At the developer level, there are already a handful of projects out that focus on deploying platforms, such as Crane, or that add a "platform slice" on top of the infrastructure, such as webappVM7. Again, though, they tend to be tailored to one or a limited number of specific services.
What next? Here a few items from my "wishlist" of features for the next generation of Virtual Appliances:
You've taken the company-approved base OS image and spent a lot of time installing your middleware, getting the configuration just right and even making it parameterizable. A few months later a new base image is released, and your old one is no longer supported in production.

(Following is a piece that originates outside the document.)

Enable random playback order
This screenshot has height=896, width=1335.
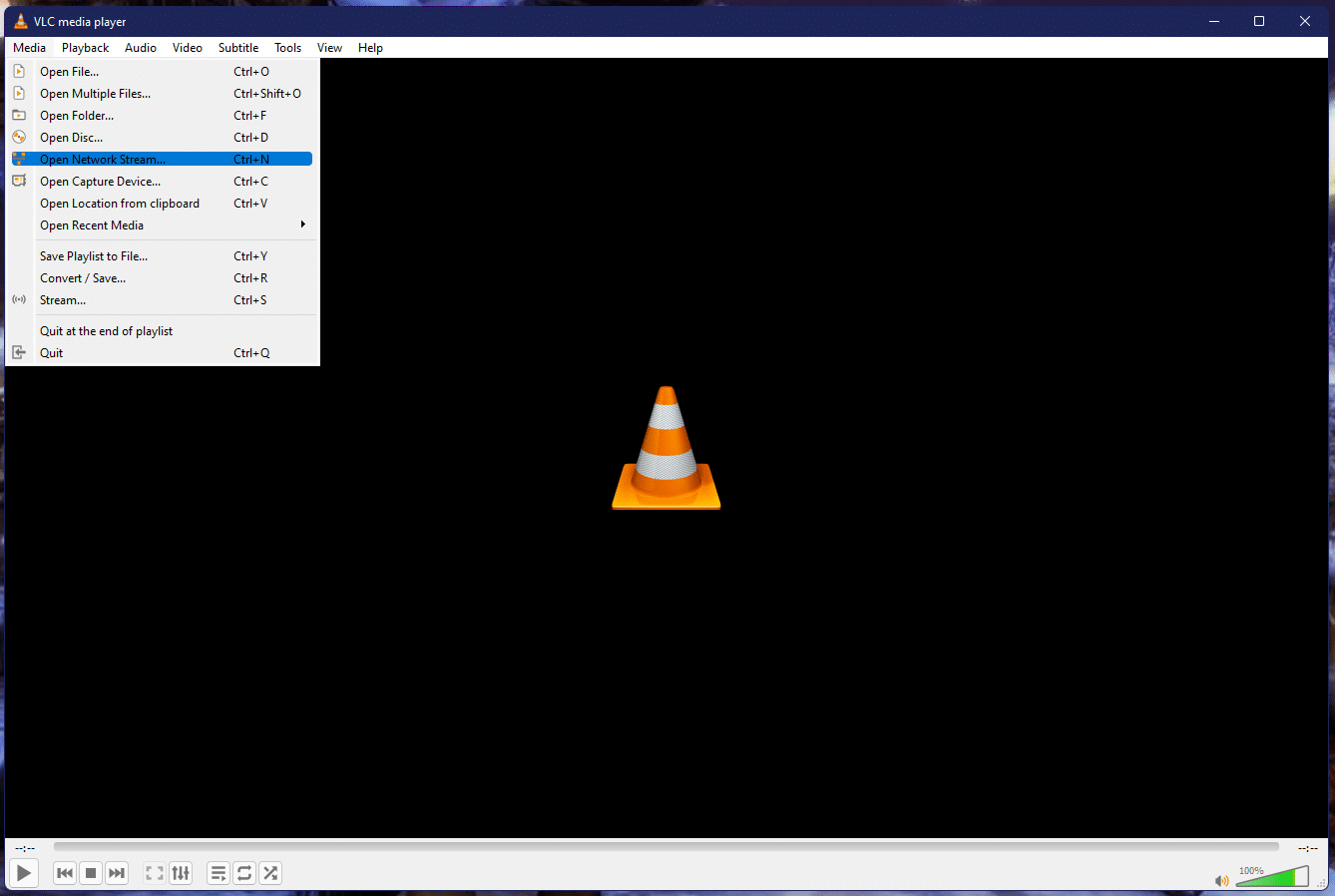click(269, 872)
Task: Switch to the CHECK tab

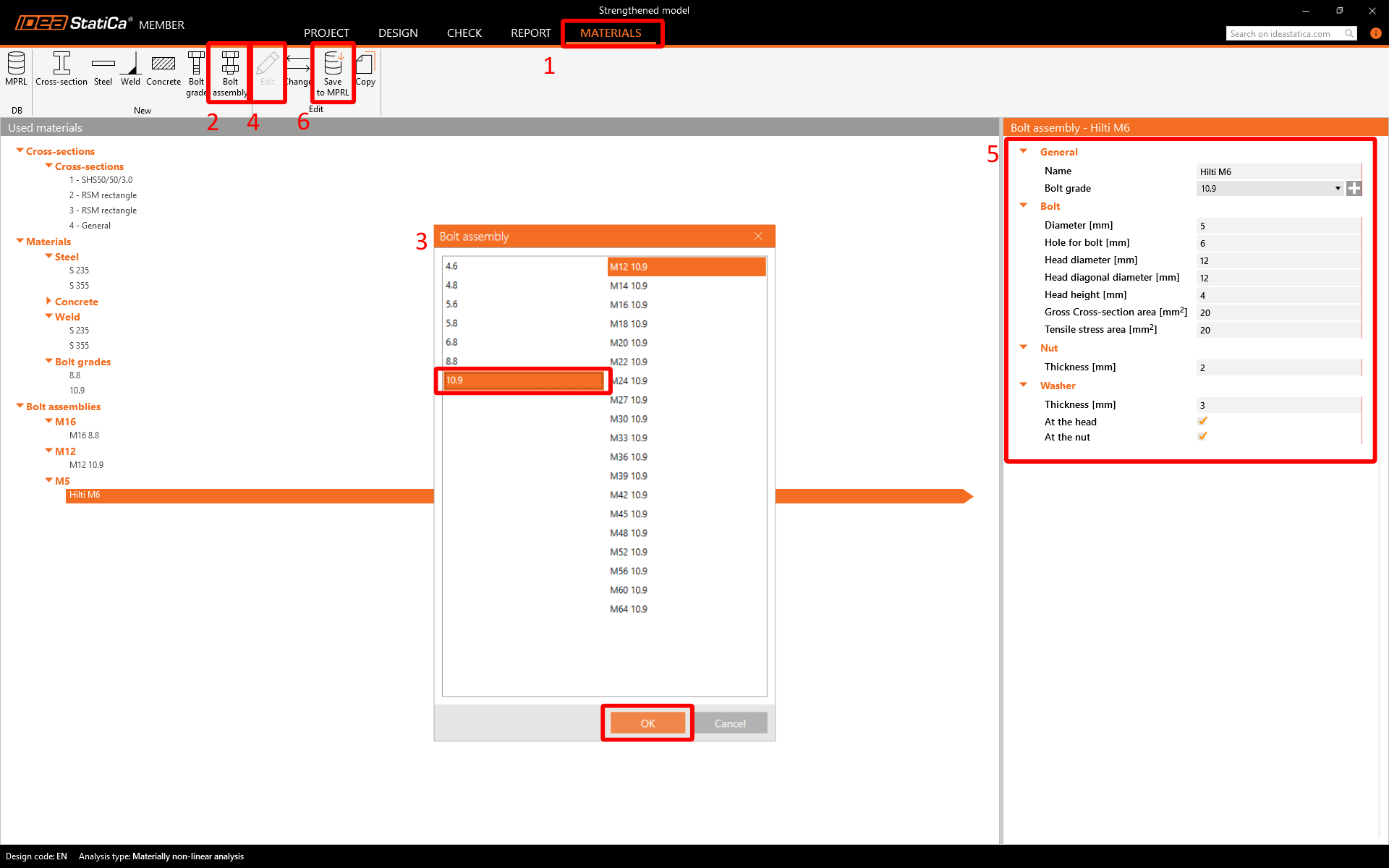Action: point(464,33)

Currently, we treat images as an atomic unit, so there is no way to separate the "base" part, which presumably comes from the Operations team, from the "platform" part, which has probably been installed and configured by a developer.8
You're trying to reproduce a problem you've come across in production and would quickly like to spin up a WebSphere cluster on your production operating system to investigate.
Today, you'll probably end up browsing through various image libraries looking for suitable templates. "WebSphere AS 6.1. on Ubuntu" looks promising, but is it the right version of the OS? What's the patch level of WebSphere? Which version of Java is it running?
Hopefully, it'll soon be possible to formulate these kind of requirements accurately (and plenty of other interesting ones, such as maximum spend or required SLA) and have the correct images chosen, provisioned and configured automatically, perhaps even across multiple clouds.
You've read interesting things about Terracotta and want to see if it might help with session sharing. So you'd quickly like to spin up a Java EE container and wire in Terracotta.
How many images are involved, and what the exact version of the operating system is, isn't even interesting - it's the configured service you're after as a developer. You can already ask Crane to give you a certain type of Hadoop installation, and WebSphere CloudBurst supports this at limited level for certain IBM products. I'd hope that soon this'll be possible for many more types of service.
Haven't we been here before..?
Structured metadata, dependencies between images, management of composites, parameterizable configuration...all these themes sound terribly familiar to most developers. In fact, these are precisely the issues tools like Maven were designed to tackle during the build process.
Certainly, the spectrum of possible dependencies, features and configuration options is far greater when instantiating and growing a multi-image platform than during a software build, but there are plenty of wheels here that hopefully don't need to be reinvented.
Perhaps the realization that sticking to certain conventions, and foregoing the opportunity of applying all manner of arbitrary changes (or, at least, not worrying about making it easy), will be a key lesson to learn.